JUEVES DE LA TERCERA SEMANA DESPUÉS DE PASCUA
CONSTANCIA EN EL BIEN
La INCONSTANCIA en el bien
es una plaga funesta de las que más se oponen a la salvación de los cristianos.
¡Cuántos empezaron a conducirse como ángeles y terminaron portándose como
demonios! ¡Cuántos que, semejantes a Adán en el Paraíso, vivieron durante algún
tiempo revestidos de la gracia santificante y luego, comiendo del fruto
prohibido, descendieron hasta colocarse al nivel de los animales! Y ¡cuántas
almas piadosas, de las cuales hubiera podido esperarse mucho, caminan hacia su
ruina a causa de su inconstancia! Muchos se entregaron totalmente a Dios,
durante unos días de retiro, prometiéndole corregirse de sus defectos y
sacrificarse por entero al divino beneplácito; pero al reintegrarse a la vida
corriente y al empezar de nuevo a ocuparse de los asuntos exteriores,
olvidándose de las promesas y buenos propósitos, echaron por tierra en una hora
lo que costó tantos trabajos, tantas oraciones, tantos esfuerzos y quizá
también tantas lágrimas.
¡Así es de inconstante el corazón
humano! Por aquí comprenderemos cuán INDISPENSABLE nos es la virtud de la
CONSTANCIA, porque sin ella no adelantaríamos en virtud, no perseveraríamos en
el buen camino, no lograríamos alcanzar la gracia de nuestra salvación. Dijo
nuestro divino Redentor: “Quien perseverare hasta el fin, éste se salvará (Mateo
10, 22).” Y ¡cuántos MÉRITOS se adquieren cuando se cumplen fielmente las
buenas resoluciones! ¡Lástima que tantas veces hayamos comenzado a practicar la
mortificación, a vencer la pasión que nos domina, para abandonarnos a la relajación
poco a poco, hasta que de nuevo renació en nosotros el fervor, merced a algunos
días de recogimiento en santos ejercicios!
¡Oh Jesús
mío!
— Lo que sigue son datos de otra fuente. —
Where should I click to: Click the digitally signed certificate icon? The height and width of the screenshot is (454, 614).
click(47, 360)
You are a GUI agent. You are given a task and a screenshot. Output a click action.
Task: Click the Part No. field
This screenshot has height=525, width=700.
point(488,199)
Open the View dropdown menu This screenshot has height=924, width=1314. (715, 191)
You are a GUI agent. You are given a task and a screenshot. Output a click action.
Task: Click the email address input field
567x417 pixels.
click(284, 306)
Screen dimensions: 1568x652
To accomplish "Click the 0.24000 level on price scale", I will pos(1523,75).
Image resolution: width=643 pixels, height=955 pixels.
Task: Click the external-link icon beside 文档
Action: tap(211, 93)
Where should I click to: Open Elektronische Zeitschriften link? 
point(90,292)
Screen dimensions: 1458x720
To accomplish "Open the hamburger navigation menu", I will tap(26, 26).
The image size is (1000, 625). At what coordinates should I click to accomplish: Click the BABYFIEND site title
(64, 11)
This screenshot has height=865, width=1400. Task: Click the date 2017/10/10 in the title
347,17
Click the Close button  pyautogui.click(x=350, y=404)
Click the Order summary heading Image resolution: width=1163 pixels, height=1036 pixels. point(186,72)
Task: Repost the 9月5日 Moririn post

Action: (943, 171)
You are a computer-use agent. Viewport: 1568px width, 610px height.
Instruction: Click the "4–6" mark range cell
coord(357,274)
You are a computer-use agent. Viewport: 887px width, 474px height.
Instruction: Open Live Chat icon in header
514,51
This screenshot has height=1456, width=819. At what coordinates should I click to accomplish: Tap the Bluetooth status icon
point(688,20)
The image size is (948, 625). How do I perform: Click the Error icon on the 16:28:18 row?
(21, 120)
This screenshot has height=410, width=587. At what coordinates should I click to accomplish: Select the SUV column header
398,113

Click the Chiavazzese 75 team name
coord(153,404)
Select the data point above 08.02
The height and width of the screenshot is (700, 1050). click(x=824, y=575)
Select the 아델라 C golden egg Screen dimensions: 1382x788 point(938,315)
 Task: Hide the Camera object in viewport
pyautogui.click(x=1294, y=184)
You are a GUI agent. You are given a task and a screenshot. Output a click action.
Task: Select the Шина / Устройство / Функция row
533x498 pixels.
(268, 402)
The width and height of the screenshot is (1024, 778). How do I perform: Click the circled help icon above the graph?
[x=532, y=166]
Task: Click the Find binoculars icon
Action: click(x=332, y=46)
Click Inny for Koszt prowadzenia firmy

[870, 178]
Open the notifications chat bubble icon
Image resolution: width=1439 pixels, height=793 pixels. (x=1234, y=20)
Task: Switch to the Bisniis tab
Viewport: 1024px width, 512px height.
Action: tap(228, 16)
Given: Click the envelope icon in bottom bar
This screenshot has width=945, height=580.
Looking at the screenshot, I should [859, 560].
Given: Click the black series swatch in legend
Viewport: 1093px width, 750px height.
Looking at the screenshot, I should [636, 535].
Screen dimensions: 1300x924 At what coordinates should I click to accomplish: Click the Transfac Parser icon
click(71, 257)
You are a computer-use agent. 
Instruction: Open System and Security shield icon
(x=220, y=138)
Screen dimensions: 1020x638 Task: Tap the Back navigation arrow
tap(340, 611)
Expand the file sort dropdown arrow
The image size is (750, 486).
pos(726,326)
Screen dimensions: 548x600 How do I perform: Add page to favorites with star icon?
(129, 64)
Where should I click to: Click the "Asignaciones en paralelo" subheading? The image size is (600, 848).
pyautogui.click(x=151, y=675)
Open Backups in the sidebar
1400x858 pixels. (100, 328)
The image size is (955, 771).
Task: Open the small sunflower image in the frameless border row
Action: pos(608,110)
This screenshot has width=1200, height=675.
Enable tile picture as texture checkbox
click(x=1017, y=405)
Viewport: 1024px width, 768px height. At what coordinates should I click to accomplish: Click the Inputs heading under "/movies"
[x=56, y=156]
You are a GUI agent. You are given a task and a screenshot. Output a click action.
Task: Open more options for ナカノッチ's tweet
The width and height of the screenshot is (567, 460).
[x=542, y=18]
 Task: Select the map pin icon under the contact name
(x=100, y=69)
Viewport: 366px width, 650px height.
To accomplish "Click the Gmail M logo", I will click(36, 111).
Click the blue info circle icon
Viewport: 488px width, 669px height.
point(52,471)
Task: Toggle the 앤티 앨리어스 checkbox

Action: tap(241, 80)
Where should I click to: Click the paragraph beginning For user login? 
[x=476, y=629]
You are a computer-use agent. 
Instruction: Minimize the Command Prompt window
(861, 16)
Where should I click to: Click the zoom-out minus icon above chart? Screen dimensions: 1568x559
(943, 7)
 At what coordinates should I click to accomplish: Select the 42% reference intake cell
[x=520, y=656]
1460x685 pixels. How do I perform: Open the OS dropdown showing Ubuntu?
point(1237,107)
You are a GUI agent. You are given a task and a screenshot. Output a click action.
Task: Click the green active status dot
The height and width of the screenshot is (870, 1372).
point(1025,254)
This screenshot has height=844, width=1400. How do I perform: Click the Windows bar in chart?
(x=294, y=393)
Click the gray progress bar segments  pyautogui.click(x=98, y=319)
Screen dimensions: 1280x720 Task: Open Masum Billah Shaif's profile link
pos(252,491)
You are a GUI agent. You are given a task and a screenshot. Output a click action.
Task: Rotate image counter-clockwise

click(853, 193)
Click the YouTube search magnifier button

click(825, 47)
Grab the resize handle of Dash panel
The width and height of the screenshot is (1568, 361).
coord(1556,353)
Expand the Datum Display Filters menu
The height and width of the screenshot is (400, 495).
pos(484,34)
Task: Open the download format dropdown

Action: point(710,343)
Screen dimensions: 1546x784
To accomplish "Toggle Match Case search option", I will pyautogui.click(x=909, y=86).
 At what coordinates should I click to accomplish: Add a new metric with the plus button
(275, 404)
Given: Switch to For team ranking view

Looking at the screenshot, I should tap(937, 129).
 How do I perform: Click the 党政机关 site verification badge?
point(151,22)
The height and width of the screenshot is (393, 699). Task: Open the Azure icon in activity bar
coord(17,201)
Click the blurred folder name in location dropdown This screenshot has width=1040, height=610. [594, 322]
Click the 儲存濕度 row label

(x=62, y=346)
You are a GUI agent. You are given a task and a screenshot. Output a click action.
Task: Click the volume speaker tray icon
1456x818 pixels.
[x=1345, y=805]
Hubo un tiempo en el cual, por delicadeza de conciencia, evitaba yo hasta
las faltas más leves, vigilaba sin cesar sobre mí mismo, vivía desprendido de
todo, lejos del mundo, pensando sólo en ti y en la manera de agradarte. ¡De qué
DULCÍSIMA ALEGRÍA se sentía entonces embargada mi alma! ¡Cuántos actos de amor
ferviente, de renunciamiento, de obediencia, te hacía! ¡Cuán fácilmente
practicaba la oración, la caridad, la abnegación! ¡Oh Jesús mío! Ahora en
cambio, ¡cuánto ha cambiado todo para mí, a causa de mi inconstancia!
Hace años que
te sirvo, y quizá por eso me creo autorizado para vivir MÁS A MIS ANCHAS, menos
sumiso, menos dócil, menos mortificado, menos amigo del silencio y de la
oración; en vez de hacer justamente lo contrario cual debía. Precisamente,
según van pasando los años, me voy acercando más a la muerte y al juicio, y
debiera redoblar mi celo en la obra de mi perfección. ¡Oh Salvador mío! Haz, te
lo ruego, que así sea, y aumenta en mí el fervor, según van los días corriendo,
y arrastrándome consigo hacia la inmutable eternidad.
Creo que ayuda a alcanzar esa meta de la constancia y perseverar en el bien la ayuda de un director espiritual u otros que caminen con nosotros en la misma fe.